The military rulers of Myanmar, formerly Burma, have forcibly removed thousands of people from its capital city this year to resettlement areas in the barren countryside, according to diplomats who witnessed the relocations. Some of the diplomats, contacted by telephone in Yangon, formerly Rangoon, said the forced removals _ officially part of a new population-resettlement program _ are aimed at breaking up potential opposition political strongholds and preventing demonstrations for democracy such as those that erupted in the summer of 1988 and brought the government to the edge of collapse before being crushed by the army.
While many of the people targeted for relocation are listed as squatters, most have been living in the same houses for the past 30 or 40 years, the diplomats said.

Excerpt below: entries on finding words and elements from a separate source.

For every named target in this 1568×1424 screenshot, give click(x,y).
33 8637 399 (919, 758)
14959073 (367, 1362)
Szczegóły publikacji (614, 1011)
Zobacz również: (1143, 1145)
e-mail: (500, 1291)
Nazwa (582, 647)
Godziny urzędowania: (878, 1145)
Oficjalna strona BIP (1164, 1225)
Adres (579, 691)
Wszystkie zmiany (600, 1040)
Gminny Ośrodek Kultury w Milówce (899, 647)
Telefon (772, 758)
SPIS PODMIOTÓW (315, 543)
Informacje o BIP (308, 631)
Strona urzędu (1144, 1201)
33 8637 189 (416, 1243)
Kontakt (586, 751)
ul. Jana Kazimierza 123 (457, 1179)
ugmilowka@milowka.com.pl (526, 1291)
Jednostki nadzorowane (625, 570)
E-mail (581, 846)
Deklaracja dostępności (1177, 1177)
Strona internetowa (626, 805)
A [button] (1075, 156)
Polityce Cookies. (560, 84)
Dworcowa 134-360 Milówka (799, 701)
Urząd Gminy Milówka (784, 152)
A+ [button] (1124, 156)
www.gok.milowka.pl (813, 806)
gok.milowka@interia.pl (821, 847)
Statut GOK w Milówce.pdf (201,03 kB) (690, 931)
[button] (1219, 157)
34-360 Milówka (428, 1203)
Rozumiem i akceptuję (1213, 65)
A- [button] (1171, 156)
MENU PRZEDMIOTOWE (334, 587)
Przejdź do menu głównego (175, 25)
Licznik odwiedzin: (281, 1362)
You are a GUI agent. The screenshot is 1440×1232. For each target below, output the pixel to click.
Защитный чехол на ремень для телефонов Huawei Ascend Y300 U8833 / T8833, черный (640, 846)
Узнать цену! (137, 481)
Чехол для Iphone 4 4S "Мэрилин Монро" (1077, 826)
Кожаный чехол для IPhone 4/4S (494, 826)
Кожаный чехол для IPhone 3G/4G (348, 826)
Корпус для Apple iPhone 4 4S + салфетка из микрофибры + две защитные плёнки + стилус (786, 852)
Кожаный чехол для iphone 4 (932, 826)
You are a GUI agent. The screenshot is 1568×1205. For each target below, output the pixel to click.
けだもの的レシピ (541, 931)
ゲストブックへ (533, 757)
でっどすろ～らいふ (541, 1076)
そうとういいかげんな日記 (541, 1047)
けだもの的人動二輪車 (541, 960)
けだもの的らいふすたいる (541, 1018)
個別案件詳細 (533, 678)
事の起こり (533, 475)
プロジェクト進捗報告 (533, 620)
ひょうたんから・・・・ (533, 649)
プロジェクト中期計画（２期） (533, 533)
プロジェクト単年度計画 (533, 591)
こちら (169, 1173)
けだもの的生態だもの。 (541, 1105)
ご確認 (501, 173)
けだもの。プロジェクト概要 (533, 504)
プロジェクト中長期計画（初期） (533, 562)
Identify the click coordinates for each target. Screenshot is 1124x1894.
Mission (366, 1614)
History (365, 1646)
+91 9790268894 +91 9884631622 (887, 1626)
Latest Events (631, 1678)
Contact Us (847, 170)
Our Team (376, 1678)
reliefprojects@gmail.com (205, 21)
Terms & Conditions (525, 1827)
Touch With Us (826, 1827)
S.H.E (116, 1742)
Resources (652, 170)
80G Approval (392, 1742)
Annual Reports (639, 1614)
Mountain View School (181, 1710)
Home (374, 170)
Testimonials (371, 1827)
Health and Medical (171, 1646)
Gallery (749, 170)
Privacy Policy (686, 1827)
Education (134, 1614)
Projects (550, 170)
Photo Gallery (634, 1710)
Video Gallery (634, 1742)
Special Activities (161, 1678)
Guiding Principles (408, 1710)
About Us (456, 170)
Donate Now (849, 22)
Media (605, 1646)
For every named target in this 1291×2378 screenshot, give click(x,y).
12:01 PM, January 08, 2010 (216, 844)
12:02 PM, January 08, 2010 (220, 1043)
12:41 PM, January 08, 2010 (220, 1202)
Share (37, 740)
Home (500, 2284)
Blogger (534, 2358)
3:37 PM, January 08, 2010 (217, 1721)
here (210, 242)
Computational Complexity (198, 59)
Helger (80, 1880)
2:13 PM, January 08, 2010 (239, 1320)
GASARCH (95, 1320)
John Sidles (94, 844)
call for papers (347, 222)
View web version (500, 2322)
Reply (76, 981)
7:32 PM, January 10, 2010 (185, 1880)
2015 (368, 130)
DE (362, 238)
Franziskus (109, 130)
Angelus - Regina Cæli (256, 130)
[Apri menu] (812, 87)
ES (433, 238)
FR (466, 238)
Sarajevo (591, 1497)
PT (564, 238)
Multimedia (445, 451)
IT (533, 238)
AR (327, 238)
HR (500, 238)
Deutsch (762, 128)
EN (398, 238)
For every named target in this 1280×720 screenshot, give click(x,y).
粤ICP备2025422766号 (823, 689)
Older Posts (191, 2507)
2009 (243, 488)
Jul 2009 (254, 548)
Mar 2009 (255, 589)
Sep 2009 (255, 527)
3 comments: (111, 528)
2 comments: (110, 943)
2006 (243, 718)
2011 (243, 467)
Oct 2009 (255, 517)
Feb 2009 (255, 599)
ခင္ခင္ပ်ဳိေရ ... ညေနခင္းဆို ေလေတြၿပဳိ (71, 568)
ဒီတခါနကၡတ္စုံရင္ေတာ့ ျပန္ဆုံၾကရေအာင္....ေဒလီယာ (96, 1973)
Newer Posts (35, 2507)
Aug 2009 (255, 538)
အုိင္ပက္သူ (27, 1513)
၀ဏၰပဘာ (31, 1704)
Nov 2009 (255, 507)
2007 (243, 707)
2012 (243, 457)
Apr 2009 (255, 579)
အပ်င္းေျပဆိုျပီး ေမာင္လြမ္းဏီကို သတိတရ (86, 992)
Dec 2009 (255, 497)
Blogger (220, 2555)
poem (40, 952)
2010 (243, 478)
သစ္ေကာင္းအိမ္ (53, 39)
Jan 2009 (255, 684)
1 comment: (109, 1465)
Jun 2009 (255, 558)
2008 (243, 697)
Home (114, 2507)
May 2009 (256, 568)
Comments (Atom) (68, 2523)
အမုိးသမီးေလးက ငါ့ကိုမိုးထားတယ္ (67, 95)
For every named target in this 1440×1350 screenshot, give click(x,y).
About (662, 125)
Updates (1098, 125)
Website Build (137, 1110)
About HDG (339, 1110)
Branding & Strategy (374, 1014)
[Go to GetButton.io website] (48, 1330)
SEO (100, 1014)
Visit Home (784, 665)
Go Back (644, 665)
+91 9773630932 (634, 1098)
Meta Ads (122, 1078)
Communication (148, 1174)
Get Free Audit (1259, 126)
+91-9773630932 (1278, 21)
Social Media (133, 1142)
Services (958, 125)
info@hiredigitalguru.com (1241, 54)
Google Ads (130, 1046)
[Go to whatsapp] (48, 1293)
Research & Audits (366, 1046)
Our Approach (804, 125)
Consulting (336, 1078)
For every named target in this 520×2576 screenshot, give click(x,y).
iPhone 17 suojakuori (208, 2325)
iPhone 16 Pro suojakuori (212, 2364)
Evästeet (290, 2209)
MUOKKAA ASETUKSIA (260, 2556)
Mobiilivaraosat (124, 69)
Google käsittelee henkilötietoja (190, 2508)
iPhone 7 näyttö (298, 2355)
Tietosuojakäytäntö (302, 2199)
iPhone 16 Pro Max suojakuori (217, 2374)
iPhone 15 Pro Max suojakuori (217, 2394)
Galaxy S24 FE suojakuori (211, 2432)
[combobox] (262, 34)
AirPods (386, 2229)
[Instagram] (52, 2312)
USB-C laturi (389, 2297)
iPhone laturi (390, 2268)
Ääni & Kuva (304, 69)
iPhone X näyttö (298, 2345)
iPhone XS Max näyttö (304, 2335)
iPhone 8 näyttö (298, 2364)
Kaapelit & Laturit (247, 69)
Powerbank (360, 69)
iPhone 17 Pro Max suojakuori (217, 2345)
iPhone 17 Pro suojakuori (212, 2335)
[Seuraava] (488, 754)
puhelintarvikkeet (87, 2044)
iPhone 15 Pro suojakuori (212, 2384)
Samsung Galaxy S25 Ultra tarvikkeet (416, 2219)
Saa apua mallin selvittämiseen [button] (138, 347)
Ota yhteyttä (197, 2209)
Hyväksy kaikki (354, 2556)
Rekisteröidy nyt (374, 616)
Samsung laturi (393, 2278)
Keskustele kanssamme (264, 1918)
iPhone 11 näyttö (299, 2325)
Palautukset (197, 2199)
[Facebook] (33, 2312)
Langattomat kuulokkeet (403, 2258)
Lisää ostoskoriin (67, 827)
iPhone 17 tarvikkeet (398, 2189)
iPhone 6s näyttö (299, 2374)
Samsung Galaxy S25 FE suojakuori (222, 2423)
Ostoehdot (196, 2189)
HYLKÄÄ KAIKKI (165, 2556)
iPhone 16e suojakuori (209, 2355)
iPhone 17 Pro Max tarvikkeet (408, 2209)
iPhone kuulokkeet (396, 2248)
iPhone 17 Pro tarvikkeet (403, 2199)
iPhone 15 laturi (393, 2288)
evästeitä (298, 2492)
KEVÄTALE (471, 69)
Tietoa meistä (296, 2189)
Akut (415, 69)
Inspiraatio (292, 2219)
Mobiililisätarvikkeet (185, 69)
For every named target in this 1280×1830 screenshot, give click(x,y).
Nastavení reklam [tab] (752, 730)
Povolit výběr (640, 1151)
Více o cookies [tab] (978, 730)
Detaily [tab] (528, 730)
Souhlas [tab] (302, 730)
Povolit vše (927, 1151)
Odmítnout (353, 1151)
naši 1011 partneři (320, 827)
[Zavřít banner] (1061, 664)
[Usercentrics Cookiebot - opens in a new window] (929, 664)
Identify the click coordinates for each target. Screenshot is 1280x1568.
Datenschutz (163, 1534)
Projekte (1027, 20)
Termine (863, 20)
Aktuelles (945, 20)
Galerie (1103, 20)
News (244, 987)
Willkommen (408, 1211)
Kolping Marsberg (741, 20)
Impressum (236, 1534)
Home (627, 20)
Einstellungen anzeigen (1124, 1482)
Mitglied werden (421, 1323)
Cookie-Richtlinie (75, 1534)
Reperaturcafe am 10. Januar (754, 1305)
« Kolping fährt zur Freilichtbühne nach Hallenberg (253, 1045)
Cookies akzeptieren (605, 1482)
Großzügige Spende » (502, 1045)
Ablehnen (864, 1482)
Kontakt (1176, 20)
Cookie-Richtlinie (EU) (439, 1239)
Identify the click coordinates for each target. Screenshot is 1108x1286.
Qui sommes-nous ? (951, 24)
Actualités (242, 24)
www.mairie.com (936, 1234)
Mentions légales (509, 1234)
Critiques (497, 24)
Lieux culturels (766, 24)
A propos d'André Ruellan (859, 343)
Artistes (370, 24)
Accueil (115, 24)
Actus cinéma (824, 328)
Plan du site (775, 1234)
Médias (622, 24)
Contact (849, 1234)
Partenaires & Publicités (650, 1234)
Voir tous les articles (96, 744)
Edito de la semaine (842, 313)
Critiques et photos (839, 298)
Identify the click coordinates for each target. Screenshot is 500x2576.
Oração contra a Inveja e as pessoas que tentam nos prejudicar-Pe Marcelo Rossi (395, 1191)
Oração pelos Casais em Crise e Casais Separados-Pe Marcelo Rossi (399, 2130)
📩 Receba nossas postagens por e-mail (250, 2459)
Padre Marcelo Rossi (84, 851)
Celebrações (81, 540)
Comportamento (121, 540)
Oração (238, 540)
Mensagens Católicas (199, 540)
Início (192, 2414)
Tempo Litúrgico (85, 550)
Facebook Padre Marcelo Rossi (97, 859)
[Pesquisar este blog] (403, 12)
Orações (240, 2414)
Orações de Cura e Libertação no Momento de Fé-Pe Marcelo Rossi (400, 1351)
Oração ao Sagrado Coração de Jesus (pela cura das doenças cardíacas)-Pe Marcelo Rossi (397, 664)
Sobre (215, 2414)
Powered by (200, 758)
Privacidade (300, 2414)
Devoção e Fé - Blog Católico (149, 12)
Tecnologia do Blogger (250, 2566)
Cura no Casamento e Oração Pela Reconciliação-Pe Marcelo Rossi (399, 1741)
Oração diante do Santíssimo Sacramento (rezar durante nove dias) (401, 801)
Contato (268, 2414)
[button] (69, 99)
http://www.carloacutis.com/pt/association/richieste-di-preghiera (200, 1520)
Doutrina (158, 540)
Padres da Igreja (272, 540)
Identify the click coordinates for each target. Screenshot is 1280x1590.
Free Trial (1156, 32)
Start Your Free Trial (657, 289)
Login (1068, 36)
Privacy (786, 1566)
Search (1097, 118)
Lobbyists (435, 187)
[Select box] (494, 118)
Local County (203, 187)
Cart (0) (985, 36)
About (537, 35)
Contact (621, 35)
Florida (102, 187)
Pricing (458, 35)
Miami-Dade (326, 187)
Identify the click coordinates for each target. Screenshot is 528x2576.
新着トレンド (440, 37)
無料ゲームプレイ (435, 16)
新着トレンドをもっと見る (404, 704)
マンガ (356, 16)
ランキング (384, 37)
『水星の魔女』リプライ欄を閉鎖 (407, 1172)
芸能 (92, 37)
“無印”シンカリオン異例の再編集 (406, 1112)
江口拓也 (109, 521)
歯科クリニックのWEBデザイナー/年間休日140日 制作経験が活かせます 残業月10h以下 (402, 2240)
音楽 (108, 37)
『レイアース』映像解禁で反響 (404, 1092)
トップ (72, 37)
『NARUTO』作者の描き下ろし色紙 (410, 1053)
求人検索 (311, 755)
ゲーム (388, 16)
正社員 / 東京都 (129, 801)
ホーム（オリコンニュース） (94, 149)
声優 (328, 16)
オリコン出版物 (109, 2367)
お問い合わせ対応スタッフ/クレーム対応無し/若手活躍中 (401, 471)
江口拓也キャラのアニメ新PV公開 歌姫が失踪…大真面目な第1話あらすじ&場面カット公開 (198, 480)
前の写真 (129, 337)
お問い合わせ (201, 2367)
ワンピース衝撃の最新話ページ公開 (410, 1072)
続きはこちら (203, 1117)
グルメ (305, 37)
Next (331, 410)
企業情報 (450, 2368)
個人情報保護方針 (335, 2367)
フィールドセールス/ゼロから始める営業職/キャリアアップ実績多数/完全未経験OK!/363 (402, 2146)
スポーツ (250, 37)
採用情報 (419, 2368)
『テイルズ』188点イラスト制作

Many of the poor neighborhoods being affected by the program are in the same areas in which people turned out in large numbers in the 1988 anti-government protests and the opposition National League for Democracy is believed to have its strongest support, they said.
About 160,000 people have been targeted nationwide for forced removal from the cities to satellite towns, according to diplomats familiar with the government's plan. Diplomats here monitoring the situation also said that forced removals were under way in the northern city of Mandalay.
The diplomats said they see the forced relocations as part of a systematic government campaign to harass and intimidate Myanmar's new political opposition by arresting some of its top leaders and trying to break its base of popular support before national elections scheduled for May 27.